Blue Apron Sees Shift to Asset-Light Model Accelerating Profitability Beyond Q2

Blue Apron

Meal kit provider Blue Apron has its sights set on achieving profitability starting in the second quarter of 2024, executives told investors on the company’s second-quarter 2023 earnings call on Wednesday (Aug. 9).

“Our internal model reflects sufficient capital from our operations to achieve our adjusted EBITDA profitability goal and to continue to move the business forward.

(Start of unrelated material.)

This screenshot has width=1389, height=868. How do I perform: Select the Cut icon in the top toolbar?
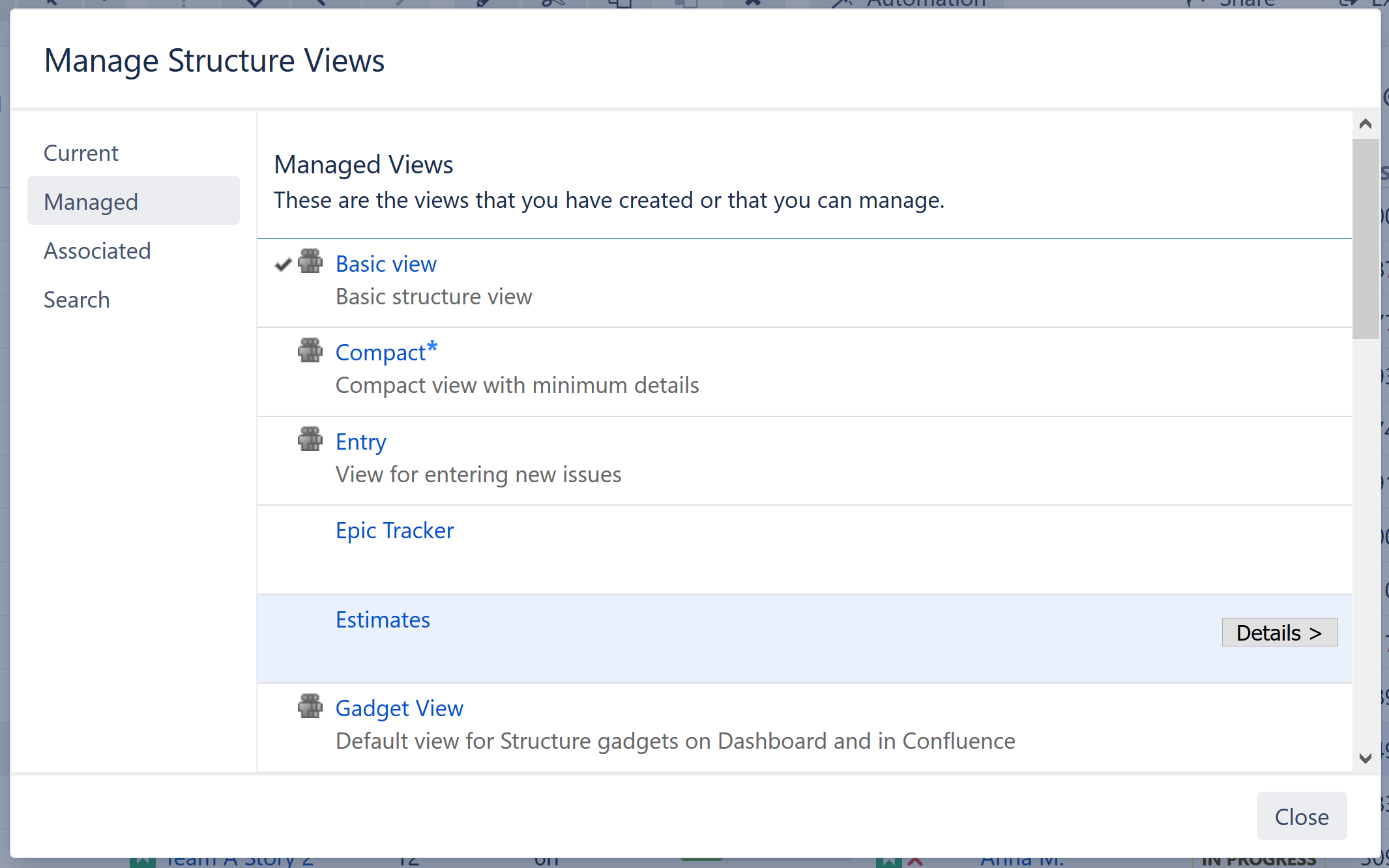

This is based on aggressive cost reductions and the shift to an asset-light model,” Blue Apron CEO Linda Findley said on the call.

As part of that shift, Blue Apron closed the transfer of its operational infrastructure to fresh meals provider FreshRealm — a transaction which sent the company shares soaring as much as 71% in early June.

By removing its direct role in the fulfillment of meal kits, Findley said, the company can be more agile and focused on new product innovation, while retaining its full direct-to-consumer business, including creating and marketing recipes, along with the necessary data and technology support.

The transaction has further contributed to an “exceptional” reduction in corporate headcount and cash burn in operating activities, improving it by 72% to approximately $13 million compared to the second quarter of 2022. And even with cash burn expected to increase slightly in Q3 and Q4 2023 “in line with typical seasonality,” Findley reiterated that “the actions we are taking are expected to get us to adjusted EBITDA profitability in Q2 of next year.”

The meal kit company also reported a decrease in loss by 84% YoY and strong margin improvement during the quarter which it attributed to increases in efficiency across the business and the implementation of rigorous cost and productivity improvement measures implemented prior to the transfer of operations to FreshRealm.

Other key quarter highlights are a price increase the company implemented in May 2023 and a “deliberate” 36% reduction in overall marketing spend, which led to a decline in customers from 687,000 to 679,000 at the end of June 2023.

This move was part of Blue Apron’s efforts to enhance its testing program, which aims to ensure that “every marketing dollar we invest delivers on the targeted payback period while also attracting the right customer,” Findley noted. And those efforts seem to be paying off, she said, with significant improvements in payback periods, efficiencies, cost per acquisition, and conversion rates in Q2.

Looking ahead, Blue Apron plans to introduce more convenient No Prep options on the menu in the first half of 2024, in addition to identifying new revenue-enhancing opportunities to back its asset-light model, and a focus on innovation.